通过揭示 SARS-CoV-2 编码蛋白的特征及其感染宿主后的反应，深入了解 SARS-CoV-2 疫情的发病机制。

Mechanistic insights into SARS-CoV-2 epidemic via revealing the features of SARS-CoV-2 coding proteins and host responses upon its infection.

机构信息

Department of Biochemistry, School of Life Sciences, Nanjing Normal University, Nanjing 210023, China.

COVID-19 Research Center, Institute of Laboratory Medicine, Jinling Hospital, Nanjing University School of Medicine, Nanjing University and Southern Medical University, Nanjing 210002, China.

出版信息

Bioinformatics. 2021 Jan 29;36(21):5133-5138. doi: 10.1093/bioinformatics/btaa725.

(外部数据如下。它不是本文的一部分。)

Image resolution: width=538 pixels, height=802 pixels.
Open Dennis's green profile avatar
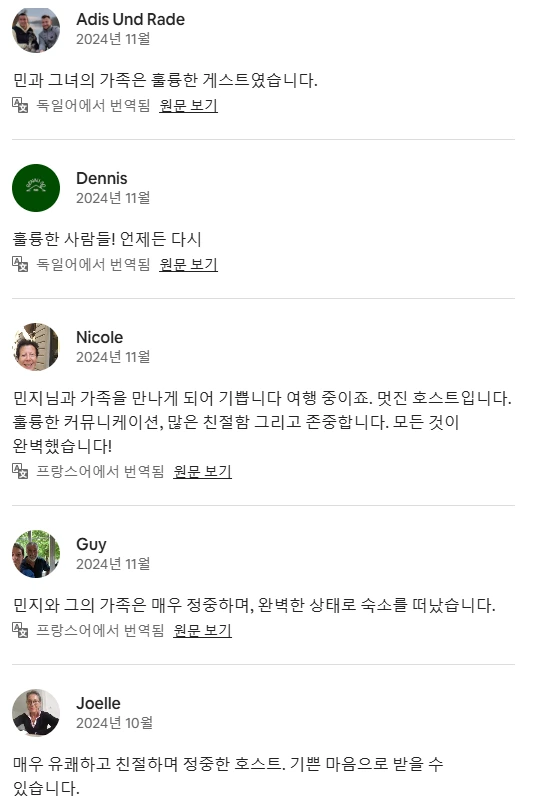pos(36,188)

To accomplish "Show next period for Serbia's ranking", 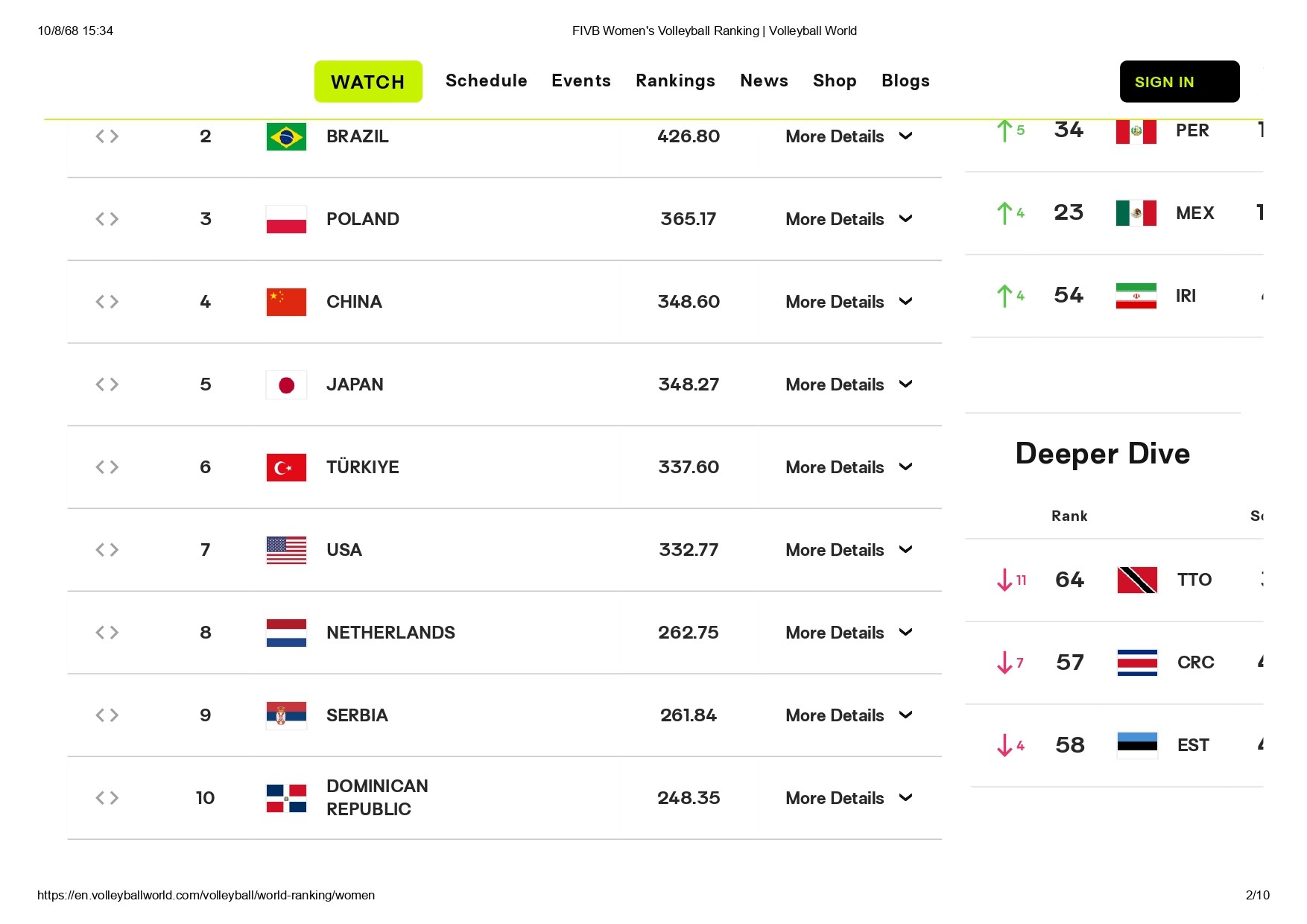I will (113, 715).
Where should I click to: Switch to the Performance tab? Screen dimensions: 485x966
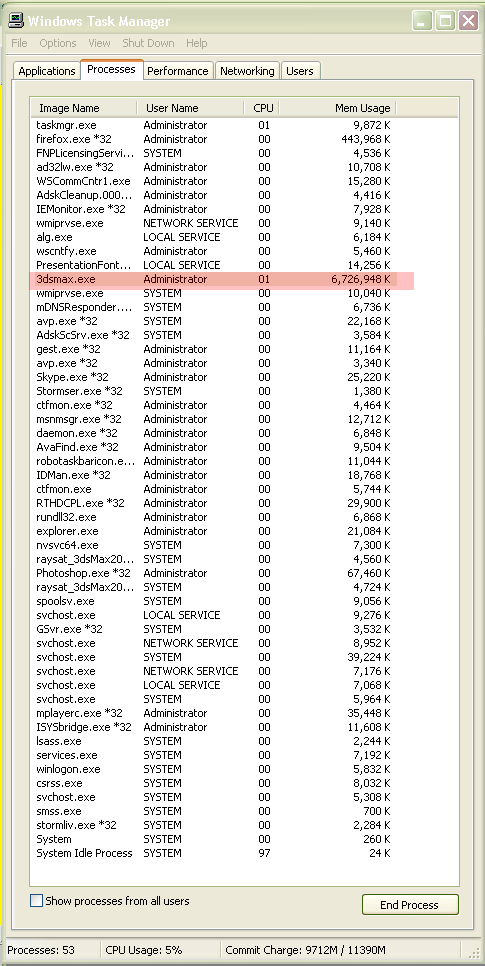(177, 71)
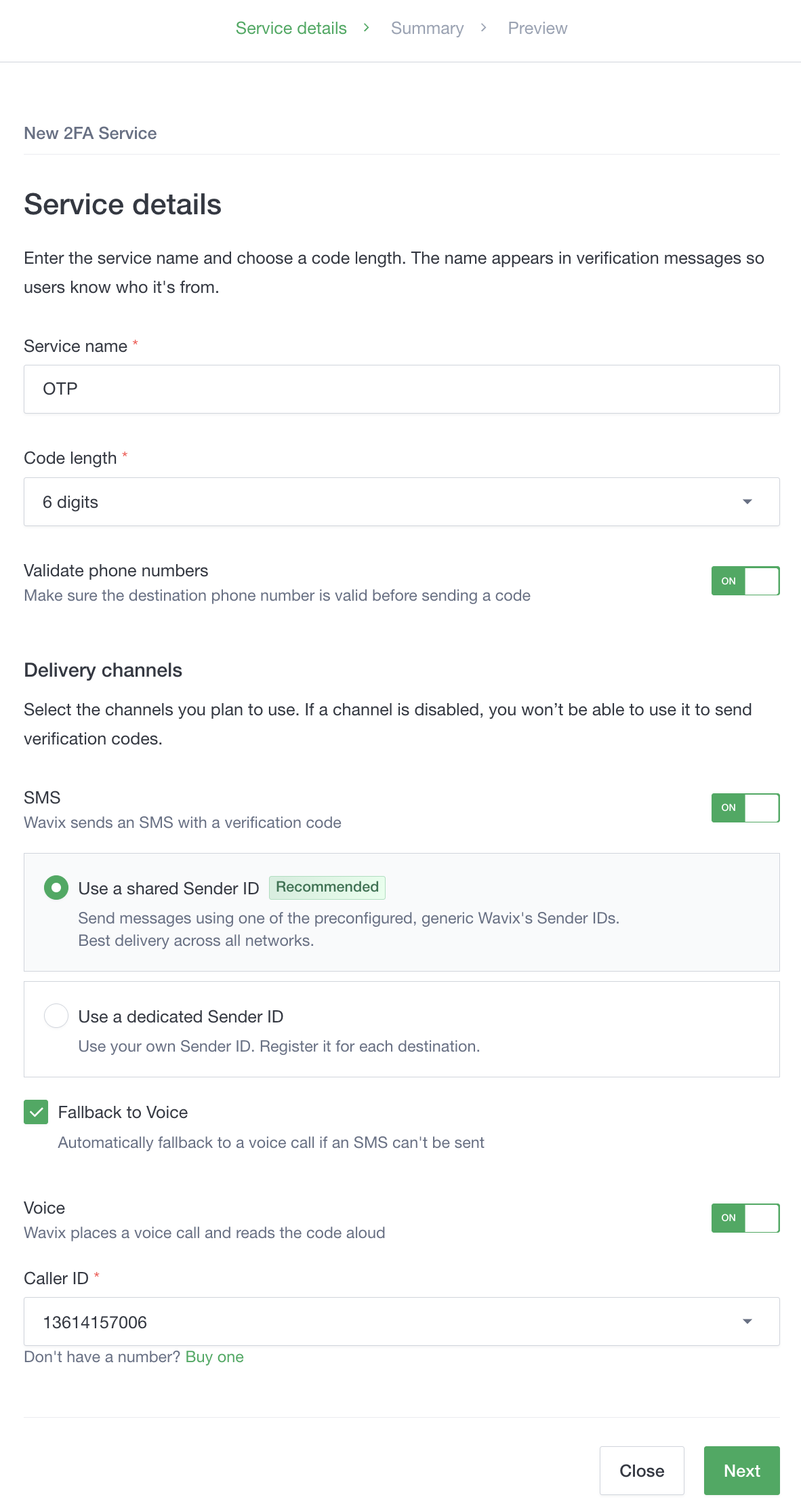
Task: Disable the Voice delivery channel
Action: tap(745, 1218)
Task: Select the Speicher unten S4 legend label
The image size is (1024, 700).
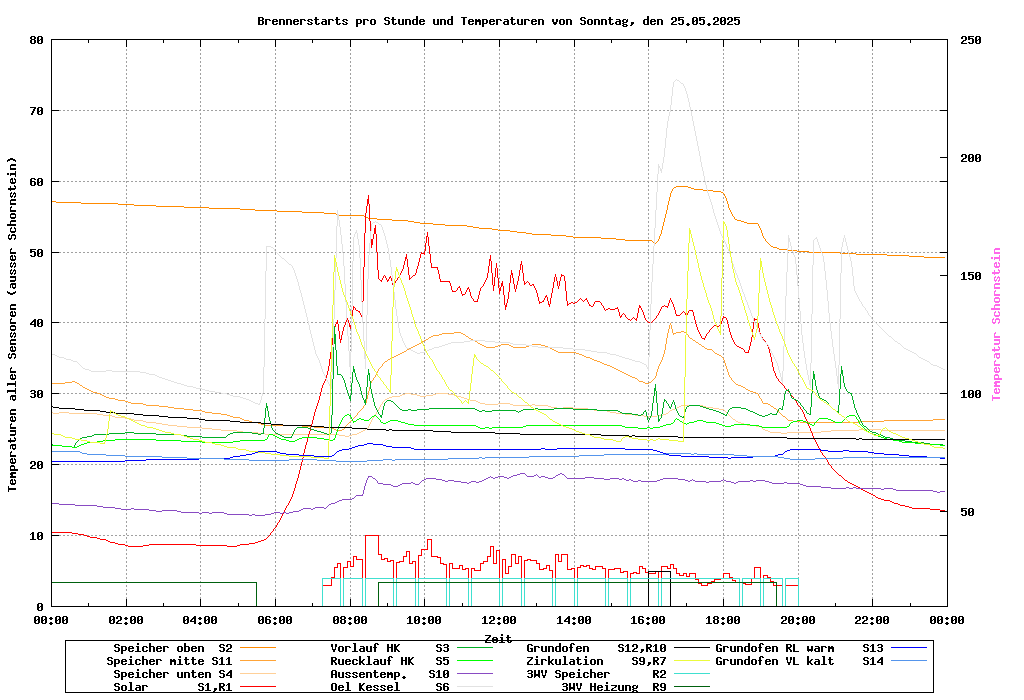Action: (x=172, y=674)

DOI:10.1093/bioinformatics/btaa725

PMID:32805023

原文链接:https://pmc.ncbi.nlm.nih.gov/articles/PMC7558794/

Abstract

SUMMARY

There are seven known coronaviruses that infect humans: four mild coronaviruses, including HCoV-229E, HCoV-OC43, HCoV-NL63 and HCoV-HKU1, only cause mild respiratory diseases, and three severe coronaviruses, including SARS-CoV, MERS-CoV and SARS-CoV-2, can cause severe respiratory diseases even death of infected patients. Both infection and death caused by SARS-CoV-2 are still rapidly increasing worldwide. In this study, we demonstrate that viral coding proteins of SARS-CoV-2 have distinct features and are most, medium and least conserved with SARS-CoV, MERS-CoV and the rest four mild coronaviruses (HCoV-229E, HCoV-OC43, HCoV-NL63 and HCoV-HKU1), respectively. Moreover, expression of host responsive genes (HRG), HRG-enriched biological processes and HRG-enriched KEGG pathways upon infection of SARS-CoV-2 shows slightly overlapping with SARS-CoV and MERS-CoV but distinctive to the four mild coronaviruses. Interestingly, enrichment of overactivation of neutrophil by HRGs is only and commonly found in infections of severe SARS-CoV-2, SARS-CoV and MERS-CoV but not in the other four mild coronaviruses, and the related gene networks show different patterns. Clinical data support that overactivation of neutrophil for severe patients can be one major factor for the similar clinical symptoms observed in SARS-CoV-2 infection compared to infections of the other two severe coronavirus (SARS-CoV and MERS-CoV). Taken together, our study provides a mechanistic insight into SARS-CoV-2 epidemic via revealing the conserved and distinct features of SARS-CoV-2, raising the critical role of dysregulation of neutrophil for SARS-CoV-2 infection.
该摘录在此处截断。